Fertility Genetics Simplified
The science involved in the treatment of infertility has rapidly advanced in the past few years . This advancement is clearly seen in the field of In-Vitro Fertilisation or IVF.
Current technology enables us to look into the genetics of human reproduction. Genetic testing also provides answers to infertility; and in some cases, solutions.
Preimplantation Genetic Screening (PGS)
IVF involves creating embryos in an IVF laboratory and placing them into the womb.
Traditionally an embryo is graded based on its morphology (external appearance under a microscope). The embryo/embryos with the best gradings is/are transferred back into the womb.
A morphologically-normal embryo with the best grading does not necessarily indicate that the embryo is genetically normal (euploid embryo).
A genetically-normal embryo will lead to a successful pregnancy, assuming there are no other factors contributing to a failed embryo implantation or pregnancy. Preimplantation genetic diagnosis (PGS) looks at the genetic normality of the embryo prior to an embryo transfer procedure. Embryos are typically grown up to 3 to 6 days before the biopsy is performed.
Biopsy of the embryos are done when the embryo is either 3 days old or when they have reached Day 5 or 6, known as a blastocyst.
Biopsy of the blastocyst is usually preferred because more cells are obtained from the embryo thus increasing the chances of the PGS to be performed successfully.
To be able to perform the biopsy, a small opening is made on the outer layer of the embryo, using either mechanical, chemical or laser technology. The biopsied cells (usually in the range of 5-10 cells if done on a blastocyst or 1-2 cells if done on Day 3 embryo) are then amplified to make a large number of copies of the genes to be studied. To be able to perform PGS on the embryo/s, the couple need to go through an IVF procedure to create an embryo in the fertility laboratory and the embryo/s is/are typically frozen, pending the PGS results.
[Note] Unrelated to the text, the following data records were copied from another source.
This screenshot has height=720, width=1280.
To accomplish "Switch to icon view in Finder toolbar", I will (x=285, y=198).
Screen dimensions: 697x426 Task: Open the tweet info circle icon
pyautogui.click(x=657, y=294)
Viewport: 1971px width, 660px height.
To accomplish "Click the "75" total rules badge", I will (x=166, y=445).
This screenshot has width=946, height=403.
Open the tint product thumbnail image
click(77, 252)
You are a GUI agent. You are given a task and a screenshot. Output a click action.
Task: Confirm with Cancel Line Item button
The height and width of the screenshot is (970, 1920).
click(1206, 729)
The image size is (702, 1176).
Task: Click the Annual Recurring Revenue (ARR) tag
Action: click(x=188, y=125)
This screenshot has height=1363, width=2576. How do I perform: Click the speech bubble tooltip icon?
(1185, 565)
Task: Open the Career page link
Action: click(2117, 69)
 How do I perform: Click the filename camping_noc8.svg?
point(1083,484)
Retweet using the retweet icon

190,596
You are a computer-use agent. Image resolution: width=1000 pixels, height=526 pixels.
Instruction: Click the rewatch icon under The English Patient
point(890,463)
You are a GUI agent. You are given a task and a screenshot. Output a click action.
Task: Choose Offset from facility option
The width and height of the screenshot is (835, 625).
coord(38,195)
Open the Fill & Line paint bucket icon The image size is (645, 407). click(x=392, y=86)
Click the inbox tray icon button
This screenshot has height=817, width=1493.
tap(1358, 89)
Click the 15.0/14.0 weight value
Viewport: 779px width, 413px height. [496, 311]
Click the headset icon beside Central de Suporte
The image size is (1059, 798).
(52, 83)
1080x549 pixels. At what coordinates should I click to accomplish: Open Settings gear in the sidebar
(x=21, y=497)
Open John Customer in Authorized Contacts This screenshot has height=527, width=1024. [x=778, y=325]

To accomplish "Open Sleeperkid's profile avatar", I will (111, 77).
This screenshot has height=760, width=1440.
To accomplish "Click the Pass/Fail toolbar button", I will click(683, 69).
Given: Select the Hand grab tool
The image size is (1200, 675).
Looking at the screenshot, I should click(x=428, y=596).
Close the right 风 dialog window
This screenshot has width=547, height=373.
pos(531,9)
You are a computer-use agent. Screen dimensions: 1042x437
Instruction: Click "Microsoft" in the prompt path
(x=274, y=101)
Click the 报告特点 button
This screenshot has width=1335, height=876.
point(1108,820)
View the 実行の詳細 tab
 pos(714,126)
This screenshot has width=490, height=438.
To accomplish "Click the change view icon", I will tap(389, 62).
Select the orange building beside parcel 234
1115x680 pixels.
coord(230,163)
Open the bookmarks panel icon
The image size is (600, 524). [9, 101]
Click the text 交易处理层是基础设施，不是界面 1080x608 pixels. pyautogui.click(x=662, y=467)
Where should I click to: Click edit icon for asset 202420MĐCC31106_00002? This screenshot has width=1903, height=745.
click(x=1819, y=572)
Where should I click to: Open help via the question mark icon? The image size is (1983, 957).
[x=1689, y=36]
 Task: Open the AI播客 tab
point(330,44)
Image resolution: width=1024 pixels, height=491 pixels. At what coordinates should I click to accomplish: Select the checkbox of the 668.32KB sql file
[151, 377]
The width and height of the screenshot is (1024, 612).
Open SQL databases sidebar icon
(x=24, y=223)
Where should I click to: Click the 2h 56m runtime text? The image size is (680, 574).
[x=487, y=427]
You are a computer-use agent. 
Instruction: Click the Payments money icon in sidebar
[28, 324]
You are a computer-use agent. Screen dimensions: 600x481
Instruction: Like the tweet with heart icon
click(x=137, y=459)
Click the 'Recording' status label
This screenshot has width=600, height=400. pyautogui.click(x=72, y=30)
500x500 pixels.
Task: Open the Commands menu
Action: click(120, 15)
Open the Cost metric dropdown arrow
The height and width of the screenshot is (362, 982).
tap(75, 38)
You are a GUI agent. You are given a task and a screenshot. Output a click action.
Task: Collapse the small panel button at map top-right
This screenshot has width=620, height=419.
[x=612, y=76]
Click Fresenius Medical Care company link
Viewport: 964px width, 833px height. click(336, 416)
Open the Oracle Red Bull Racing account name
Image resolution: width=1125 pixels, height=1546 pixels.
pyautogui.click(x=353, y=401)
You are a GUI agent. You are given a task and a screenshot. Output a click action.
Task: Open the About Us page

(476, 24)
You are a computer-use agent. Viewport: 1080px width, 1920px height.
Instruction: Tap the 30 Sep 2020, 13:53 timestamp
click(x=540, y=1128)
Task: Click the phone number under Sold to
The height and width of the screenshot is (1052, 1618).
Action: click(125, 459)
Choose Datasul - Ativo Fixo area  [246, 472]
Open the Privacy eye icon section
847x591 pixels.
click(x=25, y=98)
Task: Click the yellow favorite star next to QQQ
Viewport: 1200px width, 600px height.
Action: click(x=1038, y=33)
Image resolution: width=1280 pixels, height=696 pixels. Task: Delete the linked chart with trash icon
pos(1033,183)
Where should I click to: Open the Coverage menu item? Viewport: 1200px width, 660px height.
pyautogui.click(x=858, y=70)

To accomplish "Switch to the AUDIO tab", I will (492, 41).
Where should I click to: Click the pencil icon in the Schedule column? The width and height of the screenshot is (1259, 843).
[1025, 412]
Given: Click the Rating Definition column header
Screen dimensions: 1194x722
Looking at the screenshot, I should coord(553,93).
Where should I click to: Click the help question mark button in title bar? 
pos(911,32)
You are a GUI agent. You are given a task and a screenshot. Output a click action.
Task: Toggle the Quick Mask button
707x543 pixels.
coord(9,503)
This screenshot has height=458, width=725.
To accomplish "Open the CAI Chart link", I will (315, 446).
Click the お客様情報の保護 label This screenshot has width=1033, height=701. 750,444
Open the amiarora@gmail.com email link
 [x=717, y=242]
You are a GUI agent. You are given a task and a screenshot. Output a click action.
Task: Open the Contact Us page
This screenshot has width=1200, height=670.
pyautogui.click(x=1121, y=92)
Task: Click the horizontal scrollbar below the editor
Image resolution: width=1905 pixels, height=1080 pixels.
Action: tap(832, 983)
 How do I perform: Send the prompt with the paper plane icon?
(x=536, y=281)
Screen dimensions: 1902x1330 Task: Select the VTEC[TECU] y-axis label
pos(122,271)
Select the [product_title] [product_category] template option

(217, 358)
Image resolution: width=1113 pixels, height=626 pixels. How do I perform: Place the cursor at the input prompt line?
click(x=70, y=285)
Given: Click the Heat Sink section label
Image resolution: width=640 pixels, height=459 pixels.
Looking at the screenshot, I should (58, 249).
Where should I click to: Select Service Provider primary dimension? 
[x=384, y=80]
A PGS-normal embryo/s is/are then transferred into the womb. This process is know as frozen embryo transfer (FET). FET is done either in a natural cycle or in a hormone replacement cycle.
Genetics of Male Infertility
About 15% of couples have infertility. At least 40-50% of them have male factor related infertility.
Male infertility ranges from very low sperm quantity (severe oligospermia) to no sperms cells (azoospermia), apart from sperm quality issues.
Genetics testing for a man is important especially if he suffers from azoospermia and to a lesser extend, severe oligospermia. This genetic testing is done from the blood sample of men. Both women and men have 23 pairs of chromosomes, out of which one pair will determines the sex of the fetus (sex chromosomes). There are two sex chromosomes, X and Y.
A man carries the XY chromosome while a woman carries the XX chromosome. Up to 10-15% of men with azoospermia and about 5% of men with severe oligospermia have a gene deletion on chromosome Y. This is known as microdeletion-Y. There are generally 3 types of microdeletion-Y, namely AZF-a, AZF-b and AZF-c.
In an individual with microdeletion-Y with AZF-a, there is about 50% chance of retrieving sperm directly from testicle of the man. However, in complete AZF-b and AZF-a deletions, it’s nearly impossible to retrieve sperm surgically from testicles.
Some men with azoospermia may have a condition called Klinefelter Syndrome. This happens in about 3% of men with azoospermia. In Klinefelter syndrome, the man has an extra X sex chromosome thus the chromosome are often detected as 47-XXY. Men with this syndrome have a certain typical physical attributes, however some men with this syndrome may not exhibit the typical features.
Azoospermia can also be due to absence of vas deference (tube that transport sperm out of testicles). This condition is called Cystic Fibrosis which is due to mutation in the cystic fibrosis gene (CFTR). This condition is uncommon in Asian population.
Genetic tests for recurrent
Couples with recurrent miscarriages or couples who underwent an IVF with recurrent implantation failure may need to test their own genetics (chromosome test).
In some cases, couples do carry an abnormality in their chromosomal arrangement, known as balanced translocation. A balanced translocation does not cause problem in the affected individual. However, once the translocation has been passed down to their offspring, it can become ‘unbalanced’. An unbalanced translocation can lead to a pregnancy loss and implantation failure in an IVF.
Genes that are linked to development of immunotolerence to the fetus, inflammation and genes that alter maternal metabolism and blood coagulation are also being studied. In conclusion, couples who are dealing with infertility, recurrent miscarriage and repeated IVF failures should discuss with a fertility doctor about appropriateness of genetic testing for them.